### PROBLEM
Output only the lines below from the one containing "590x436 pixels." to the one containing "Click the undo", exactly as written, both ends kept.

Source data
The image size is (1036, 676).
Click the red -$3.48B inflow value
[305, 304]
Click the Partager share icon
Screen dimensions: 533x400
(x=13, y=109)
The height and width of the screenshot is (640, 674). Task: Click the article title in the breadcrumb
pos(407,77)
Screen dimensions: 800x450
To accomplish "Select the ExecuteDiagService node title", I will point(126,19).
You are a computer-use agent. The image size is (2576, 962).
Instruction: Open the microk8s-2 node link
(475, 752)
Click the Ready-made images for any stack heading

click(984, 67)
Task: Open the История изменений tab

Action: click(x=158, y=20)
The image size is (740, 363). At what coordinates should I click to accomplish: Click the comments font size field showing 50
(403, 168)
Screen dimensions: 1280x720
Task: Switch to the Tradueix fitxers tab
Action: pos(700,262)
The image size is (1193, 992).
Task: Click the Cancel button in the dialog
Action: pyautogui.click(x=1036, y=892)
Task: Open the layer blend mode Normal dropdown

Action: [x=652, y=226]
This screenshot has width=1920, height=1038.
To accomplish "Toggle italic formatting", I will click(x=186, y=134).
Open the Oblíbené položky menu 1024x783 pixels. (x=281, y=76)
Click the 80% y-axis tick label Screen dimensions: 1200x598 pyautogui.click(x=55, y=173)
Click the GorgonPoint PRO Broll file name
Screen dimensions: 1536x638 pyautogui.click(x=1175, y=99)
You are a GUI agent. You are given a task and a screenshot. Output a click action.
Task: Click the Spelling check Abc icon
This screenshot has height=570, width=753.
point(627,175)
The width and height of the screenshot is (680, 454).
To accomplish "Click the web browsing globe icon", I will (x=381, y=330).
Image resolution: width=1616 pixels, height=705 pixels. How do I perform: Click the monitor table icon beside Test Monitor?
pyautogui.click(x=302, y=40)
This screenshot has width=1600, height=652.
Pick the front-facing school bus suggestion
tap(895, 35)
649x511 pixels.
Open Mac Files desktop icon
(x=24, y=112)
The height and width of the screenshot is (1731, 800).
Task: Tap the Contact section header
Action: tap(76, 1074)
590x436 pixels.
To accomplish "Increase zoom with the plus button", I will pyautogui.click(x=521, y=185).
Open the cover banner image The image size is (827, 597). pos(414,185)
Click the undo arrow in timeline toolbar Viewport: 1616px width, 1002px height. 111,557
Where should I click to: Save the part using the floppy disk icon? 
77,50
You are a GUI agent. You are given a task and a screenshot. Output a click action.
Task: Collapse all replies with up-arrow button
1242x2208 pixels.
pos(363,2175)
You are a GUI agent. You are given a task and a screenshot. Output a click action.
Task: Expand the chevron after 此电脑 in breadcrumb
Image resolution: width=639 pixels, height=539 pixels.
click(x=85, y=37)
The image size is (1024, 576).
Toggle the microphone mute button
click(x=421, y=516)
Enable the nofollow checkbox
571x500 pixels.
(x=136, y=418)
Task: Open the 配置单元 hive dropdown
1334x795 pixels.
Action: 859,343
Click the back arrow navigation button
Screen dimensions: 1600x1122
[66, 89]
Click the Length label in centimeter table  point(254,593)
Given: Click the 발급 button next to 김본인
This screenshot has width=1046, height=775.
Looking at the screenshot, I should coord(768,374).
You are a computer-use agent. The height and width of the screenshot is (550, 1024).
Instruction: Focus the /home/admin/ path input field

### FINISHED EXERCISE
590x436 pixels.
To accomplish "Increase zoom with the plus button", I will pyautogui.click(x=521, y=185).
Open the cover banner image The image size is (827, 597). pos(414,185)
Click the undo arrow in timeline toolbar Viewport: 1616px width, 1002px height. 111,557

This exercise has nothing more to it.